In other words, we are moving away from evaluating AI from the perspective of a one-dimensional leaderboard and toward a Pareto frontier that considers performance and cost. Leaderboards are attractive for many reasons (scientifically—to assess capabilities; culturally—to pick winners and losers), but we think there's no meaningful way to collapse the dimensions into one.

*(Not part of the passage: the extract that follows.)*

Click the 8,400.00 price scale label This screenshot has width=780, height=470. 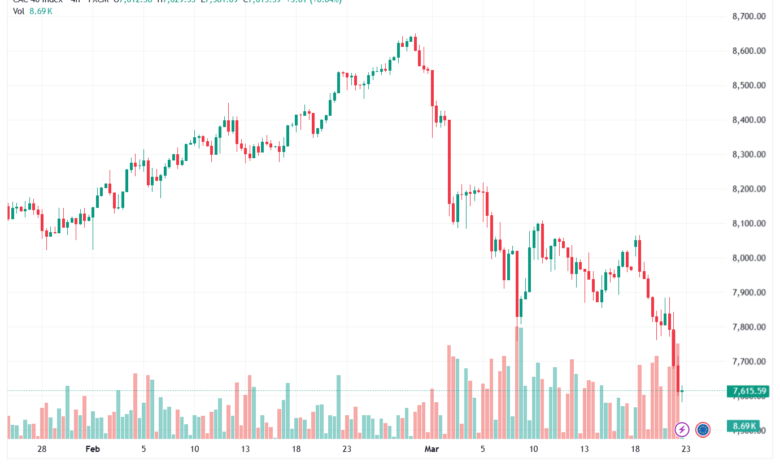click(749, 120)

HAL is a third-party, centralized, cost-controlled leaderboard for agent benchmarks

Centralized: Evaluations across agent benchmarks are all recorded to a single leaderboard that evaluates every listed agent in the same way.
Third-party: Agent developers clearly have competing objectives in reporting accuracy: they want to achieve state-of-the-art performance.
Cost-controlled: For downstream users, understanding the cost of running agents is a significant need for adoption. For agent developers, cost-controlled evaluations help develop accurate baselines (if an agent is SoTA by 0.1% and costs 100x as much, is it really impressive?)

Who is it for?

We see HAL being useful for four categories of users:

Downstream users and procurers of agents: Customers looking to deploy agents can get visibility into existing benchmarks that resemble tasks of interest to them, get to know who are the developers building useful agents (and see agent demos), and identify where the state of the art is for both cost and accuracy for the tasks they are looking to solve.
Agent benchmark developers: Reporting results on a centralized leaderboard could allow improved visibility into agent benchmarks that measure real-world utility.
Agent developers: HAL allows for easy reproduction of past agents, clear comparison with past baselines, and a straightforward way to compete on a leaderboard.
Safety researchers: Understanding the capabilities of agents on real-world safety threats, as well as the cost required to carry them out, is important for safety research. For example, evaluations on Cybench could give a sense of how well agents perform (accuracy) and which adversaries can afford such agents (cost).